## Instructions to follow
When you reach the line in the listing below that contains "Blog (160, 36)", begin returning lines exactly as written, and stop after the line that contains "Subscribe (71, 161)". Return no other lines.

## Dataset records
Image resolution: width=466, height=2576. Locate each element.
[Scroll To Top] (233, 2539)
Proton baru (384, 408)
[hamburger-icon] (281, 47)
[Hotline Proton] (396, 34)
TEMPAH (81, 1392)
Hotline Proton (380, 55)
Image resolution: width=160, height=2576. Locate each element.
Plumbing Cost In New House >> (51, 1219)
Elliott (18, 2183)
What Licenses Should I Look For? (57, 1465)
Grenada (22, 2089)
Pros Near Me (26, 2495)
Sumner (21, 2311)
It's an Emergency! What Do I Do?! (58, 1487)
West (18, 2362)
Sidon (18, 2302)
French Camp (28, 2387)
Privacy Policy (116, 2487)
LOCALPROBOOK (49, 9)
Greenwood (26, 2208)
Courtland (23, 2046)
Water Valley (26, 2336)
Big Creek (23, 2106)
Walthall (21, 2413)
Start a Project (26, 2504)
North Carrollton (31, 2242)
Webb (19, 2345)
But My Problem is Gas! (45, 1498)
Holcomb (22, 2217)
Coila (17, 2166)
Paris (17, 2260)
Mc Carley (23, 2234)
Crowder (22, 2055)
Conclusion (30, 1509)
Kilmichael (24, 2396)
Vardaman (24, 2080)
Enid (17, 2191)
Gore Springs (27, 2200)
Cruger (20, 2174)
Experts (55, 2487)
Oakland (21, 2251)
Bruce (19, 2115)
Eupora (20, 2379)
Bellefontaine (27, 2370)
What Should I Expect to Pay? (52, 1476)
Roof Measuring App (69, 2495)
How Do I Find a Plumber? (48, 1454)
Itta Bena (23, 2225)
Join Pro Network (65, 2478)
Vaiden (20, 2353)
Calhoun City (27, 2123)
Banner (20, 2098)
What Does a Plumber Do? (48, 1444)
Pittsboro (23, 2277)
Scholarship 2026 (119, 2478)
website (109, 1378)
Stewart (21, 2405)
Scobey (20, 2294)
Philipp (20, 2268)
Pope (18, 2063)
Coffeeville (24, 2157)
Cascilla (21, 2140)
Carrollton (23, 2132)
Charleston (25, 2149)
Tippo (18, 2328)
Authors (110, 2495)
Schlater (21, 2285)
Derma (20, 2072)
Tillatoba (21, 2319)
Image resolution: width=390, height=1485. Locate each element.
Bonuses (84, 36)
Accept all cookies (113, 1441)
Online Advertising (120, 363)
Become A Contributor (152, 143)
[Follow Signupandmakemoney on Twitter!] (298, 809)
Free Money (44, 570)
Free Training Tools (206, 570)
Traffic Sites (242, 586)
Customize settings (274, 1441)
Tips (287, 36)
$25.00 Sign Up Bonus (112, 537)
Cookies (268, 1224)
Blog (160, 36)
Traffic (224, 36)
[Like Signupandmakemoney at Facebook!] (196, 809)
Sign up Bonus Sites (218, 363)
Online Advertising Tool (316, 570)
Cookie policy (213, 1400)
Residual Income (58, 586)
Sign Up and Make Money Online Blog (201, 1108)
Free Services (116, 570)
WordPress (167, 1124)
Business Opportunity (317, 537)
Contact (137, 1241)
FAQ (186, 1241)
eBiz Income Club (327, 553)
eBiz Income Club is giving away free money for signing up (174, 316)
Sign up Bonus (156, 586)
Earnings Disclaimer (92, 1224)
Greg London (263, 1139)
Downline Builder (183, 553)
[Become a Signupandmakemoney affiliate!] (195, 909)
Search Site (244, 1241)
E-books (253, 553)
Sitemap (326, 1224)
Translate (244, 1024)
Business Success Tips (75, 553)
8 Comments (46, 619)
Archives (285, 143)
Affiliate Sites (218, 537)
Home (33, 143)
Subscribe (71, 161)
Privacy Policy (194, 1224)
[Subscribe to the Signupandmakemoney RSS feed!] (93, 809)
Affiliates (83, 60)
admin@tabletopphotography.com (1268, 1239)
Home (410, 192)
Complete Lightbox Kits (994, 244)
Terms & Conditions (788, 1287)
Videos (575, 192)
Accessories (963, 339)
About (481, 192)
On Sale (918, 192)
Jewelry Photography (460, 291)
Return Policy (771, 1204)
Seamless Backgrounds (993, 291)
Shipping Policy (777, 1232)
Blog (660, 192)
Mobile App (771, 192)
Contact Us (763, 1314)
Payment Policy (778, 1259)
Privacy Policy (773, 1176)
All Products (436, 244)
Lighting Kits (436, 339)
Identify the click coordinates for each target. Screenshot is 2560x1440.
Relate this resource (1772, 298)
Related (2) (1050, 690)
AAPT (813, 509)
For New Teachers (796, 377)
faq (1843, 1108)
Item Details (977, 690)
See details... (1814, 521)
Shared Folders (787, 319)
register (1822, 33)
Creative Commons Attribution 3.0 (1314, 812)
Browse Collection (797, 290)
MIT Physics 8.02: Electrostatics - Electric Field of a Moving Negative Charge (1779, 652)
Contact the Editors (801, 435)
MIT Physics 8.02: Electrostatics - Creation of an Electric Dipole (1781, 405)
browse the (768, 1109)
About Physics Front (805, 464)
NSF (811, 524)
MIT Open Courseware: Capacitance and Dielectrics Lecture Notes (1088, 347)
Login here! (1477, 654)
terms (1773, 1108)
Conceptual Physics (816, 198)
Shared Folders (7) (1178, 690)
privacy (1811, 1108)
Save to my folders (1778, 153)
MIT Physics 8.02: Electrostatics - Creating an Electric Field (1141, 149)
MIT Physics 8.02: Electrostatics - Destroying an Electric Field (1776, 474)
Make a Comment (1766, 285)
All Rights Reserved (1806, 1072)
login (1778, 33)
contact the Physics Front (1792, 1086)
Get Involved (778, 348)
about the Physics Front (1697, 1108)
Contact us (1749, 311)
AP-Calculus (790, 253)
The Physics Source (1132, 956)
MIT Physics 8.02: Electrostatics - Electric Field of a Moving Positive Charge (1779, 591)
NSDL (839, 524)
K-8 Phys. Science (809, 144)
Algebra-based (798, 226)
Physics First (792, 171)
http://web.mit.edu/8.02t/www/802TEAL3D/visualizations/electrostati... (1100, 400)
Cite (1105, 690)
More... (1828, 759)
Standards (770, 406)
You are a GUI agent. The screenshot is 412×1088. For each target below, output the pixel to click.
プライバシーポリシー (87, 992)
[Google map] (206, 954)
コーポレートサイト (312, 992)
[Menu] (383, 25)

## Solution to this task
Blog (160, 36)
Traffic (224, 36)
[Like Signupandmakemoney at Facebook!] (196, 809)
Sign up Bonus Sites (218, 363)
Online Advertising Tool (316, 570)
Cookie policy (213, 1400)
Residual Income (58, 586)
Sign Up and Make Money Online Blog (201, 1108)
Free Services (116, 570)
WordPress (167, 1124)
Business Opportunity (317, 537)
Contact (137, 1241)
FAQ (186, 1241)
eBiz Income Club (327, 553)
eBiz Income Club is giving away free money for signing up (174, 316)
Sign up Bonus (156, 586)
Earnings Disclaimer (92, 1224)
Greg London (263, 1139)
Downline Builder (183, 553)
[Become a Signupandmakemoney affiliate!] (195, 909)
Search Site (244, 1241)
E-books (253, 553)
Sitemap (326, 1224)
Translate (244, 1024)
Business Success Tips (75, 553)
8 Comments (46, 619)
Archives (285, 143)
Affiliate Sites (218, 537)
Home (33, 143)
Subscribe (71, 161)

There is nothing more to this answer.